Travaux de restauration

Mis la chandelle sur le mont Athos, avec l’espoir de la restauration des fresques dans ce temple

L’histoire de la restauration des fresques

C’est en 1900 que les savants se sont intéressés à l’église Saint-Nicolas. Après la découverte des fissures des murs et des voûtes, l’alerte a été donnée : l’église ancienne de Fountoukli menaçait de s’écrouler ! Le personnel du service archéologique italien s’est précipité à son secours.
Les italiens ont restauré avec précaution les murs de l’église ancienne et ont essayé de rénover ses fresques. Sans doute, les maîtres italiens ont nettoyé les fresques de sels en préservant soigneusement et respectueusement leur composition, leurs personnages et leur tenue.
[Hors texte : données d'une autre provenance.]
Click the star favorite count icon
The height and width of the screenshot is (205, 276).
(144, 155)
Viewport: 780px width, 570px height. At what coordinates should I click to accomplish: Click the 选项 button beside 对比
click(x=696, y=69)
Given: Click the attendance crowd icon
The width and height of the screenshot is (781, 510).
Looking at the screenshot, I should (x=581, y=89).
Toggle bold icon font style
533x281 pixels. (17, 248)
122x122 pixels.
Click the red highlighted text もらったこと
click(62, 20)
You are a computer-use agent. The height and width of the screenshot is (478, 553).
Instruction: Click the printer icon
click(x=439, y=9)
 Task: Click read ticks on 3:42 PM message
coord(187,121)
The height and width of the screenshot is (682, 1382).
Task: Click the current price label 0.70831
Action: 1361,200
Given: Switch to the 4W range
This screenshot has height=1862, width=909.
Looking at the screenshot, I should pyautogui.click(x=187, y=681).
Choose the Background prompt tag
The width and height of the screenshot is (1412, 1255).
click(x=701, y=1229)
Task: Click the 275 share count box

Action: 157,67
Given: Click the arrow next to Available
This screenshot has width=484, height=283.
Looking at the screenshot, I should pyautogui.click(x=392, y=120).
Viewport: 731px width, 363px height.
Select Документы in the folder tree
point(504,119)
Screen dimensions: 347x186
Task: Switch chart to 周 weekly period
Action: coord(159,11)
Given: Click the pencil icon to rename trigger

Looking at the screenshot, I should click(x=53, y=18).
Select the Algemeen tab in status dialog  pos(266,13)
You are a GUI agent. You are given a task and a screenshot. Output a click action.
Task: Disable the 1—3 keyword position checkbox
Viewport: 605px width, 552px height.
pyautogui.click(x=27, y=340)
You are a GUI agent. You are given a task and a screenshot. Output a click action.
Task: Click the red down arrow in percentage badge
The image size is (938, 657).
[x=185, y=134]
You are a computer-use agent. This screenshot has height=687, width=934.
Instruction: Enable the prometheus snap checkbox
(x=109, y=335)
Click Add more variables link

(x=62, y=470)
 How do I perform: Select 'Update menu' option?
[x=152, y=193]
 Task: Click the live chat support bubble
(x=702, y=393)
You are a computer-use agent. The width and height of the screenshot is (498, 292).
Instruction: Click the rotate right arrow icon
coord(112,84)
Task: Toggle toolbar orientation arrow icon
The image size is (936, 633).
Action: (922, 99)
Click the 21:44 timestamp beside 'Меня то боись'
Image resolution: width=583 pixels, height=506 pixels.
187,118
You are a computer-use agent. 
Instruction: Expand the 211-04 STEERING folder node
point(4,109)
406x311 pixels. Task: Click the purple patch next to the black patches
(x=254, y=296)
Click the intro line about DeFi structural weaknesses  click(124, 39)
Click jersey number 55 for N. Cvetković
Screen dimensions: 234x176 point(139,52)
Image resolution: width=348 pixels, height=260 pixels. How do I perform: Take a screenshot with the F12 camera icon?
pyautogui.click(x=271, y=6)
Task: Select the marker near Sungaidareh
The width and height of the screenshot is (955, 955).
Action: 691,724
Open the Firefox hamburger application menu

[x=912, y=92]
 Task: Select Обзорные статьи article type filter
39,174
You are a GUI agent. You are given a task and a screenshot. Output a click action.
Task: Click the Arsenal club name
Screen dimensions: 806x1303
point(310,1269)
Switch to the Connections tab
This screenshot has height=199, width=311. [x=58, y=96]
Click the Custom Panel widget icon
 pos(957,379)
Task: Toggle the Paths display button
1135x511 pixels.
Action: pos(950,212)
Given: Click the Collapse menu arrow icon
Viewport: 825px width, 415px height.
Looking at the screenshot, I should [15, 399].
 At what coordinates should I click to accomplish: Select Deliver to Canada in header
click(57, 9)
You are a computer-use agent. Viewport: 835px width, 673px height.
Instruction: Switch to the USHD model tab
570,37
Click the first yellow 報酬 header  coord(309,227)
Mais hélas ! La différence entre la peinture murale occidentale traditionnelle et celle orientale leur a joué un très mauvais tour. Lorsque les saints représentés sur les fresques grecques ont acquis une expression de visage propre à l’église romane et que les vêtements ont été drapés d’une façon un peu différente (rien que ça, paraît-il !), l’harmonie des fresques avait été rompue. Elles continuent tout de même à témoigner d’une manière vive et passionnée de l’amour parental, de la vénération pour Christ Pantocrator et de la richesse historique de la Grèce. On peut cependant encore bien discerner les contours et les proportions des anges, des évangélistes, des personnages de la scène de la Représentation du Christ au Temple. Les scènes de la Transfiguration et la Dormition sont encore remplies de dynamisme et de tragédie. Dans l’ensemble, les traits de la technique monumentale ancienne se fait sentir à travers les couches postérieures successives, en inspirant l’émotion et le ravissement devant le génie des maîtres anciens.